Schweitzer’s job superintendent testified that he was familiar with ¡the cable stored in the ironworker’s shanty; that 50 feet of 6 x 19 quarter-inch cable had been received from another supplier on November 3, 1960, and that all such cable had been used prior to December 1,1960; that for a period of some 10 days prior to December 1 there was only one piece of new and unused cable in the shanty; and that the cable was in a coil the way it had been received, and that the coil was 50 feet in length. He further testified that he had examined all cable on the concourse job on December 2, 1960, and that he could find no 6 x 37 cable on the job, either new or used.

Plaintiff’s complaint charged that his injury came as a proximate result of defendant’s negligence, among other things, in supplying a cable of inferior strength and different from the one that had been ordered, in selling a cable which was unfit for the purpose for which it was ordered, and in failing to warn plaintiff that the cable was unfit for the purpose for which it was intended.

We turn first to the alleged error in the court’s refusal to permit plaintiff’s requests for admissions to be read to the jury.
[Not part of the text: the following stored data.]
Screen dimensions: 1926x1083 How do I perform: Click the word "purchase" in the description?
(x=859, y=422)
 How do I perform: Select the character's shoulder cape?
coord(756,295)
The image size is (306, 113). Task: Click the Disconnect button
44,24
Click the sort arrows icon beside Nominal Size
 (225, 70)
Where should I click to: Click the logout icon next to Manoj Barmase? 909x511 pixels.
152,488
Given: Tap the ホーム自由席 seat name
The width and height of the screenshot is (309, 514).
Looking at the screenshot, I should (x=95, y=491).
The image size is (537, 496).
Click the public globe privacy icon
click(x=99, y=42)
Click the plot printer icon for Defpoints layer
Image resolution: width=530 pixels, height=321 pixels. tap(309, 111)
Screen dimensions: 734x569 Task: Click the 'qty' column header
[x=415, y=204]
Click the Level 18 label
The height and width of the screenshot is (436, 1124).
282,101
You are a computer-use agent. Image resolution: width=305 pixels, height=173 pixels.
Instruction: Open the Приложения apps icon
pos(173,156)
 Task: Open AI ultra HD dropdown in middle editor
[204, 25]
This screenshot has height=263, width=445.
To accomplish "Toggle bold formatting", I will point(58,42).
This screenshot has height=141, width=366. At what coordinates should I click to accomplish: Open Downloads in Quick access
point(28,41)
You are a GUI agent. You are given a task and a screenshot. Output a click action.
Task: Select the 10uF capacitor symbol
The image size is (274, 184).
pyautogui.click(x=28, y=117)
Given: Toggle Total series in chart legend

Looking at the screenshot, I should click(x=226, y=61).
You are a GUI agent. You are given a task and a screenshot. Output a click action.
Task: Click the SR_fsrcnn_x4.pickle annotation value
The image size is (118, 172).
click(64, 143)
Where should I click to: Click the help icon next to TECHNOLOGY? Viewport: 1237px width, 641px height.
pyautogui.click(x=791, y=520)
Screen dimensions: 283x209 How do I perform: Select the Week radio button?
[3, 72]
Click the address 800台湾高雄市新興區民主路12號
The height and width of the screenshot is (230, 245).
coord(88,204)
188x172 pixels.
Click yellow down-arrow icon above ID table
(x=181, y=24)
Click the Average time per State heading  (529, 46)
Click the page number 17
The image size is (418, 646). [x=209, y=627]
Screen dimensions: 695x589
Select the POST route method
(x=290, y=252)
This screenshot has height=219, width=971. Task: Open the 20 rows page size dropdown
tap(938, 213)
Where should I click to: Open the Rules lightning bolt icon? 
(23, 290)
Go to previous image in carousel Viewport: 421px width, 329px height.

On August 23, 1962, plaintiff filed 14 requests for admissions of fact which, so far as here pertinent, requested admissions that Schweitzer had ordered 6 x 37 wire rope from defendant, that wire rope was delivered by the defendant *28 to Schweitzer pursuant to that order pri- or to December 1, 1960, and that “the wire rope sent Wm. E. Schweitzer and Co. was composed of 6 strands with seven wires in each, or 6 x 7 wire rope”. The requests above summarized were requests numbered 1 and 4. The request above quoted was request number 5. Thereafter on September 4, 1962, defendant filed a motion praying that it be relieved from answering plaintiff’s requests numbered 11, 12, 13 and 14, and that an order be entered extending the time within which defendant could answer the balance of the requests for admissions. On September 10, 1962, defendant moved for a hearing on its objections to requests numbered 11 to 14. Judge Hoffman entered an order sustaining defendant’s objections to those requests. Defendant did not seek or obtain a ruling on that portion of its motion requesting an extension of time to answer the balance of the admissions, and defendant did not, in fact, at any time deny or otherwise answer plaintiff’s requests numbered 1 through 10. That was the situation prevailing at the time when the cause went to trial.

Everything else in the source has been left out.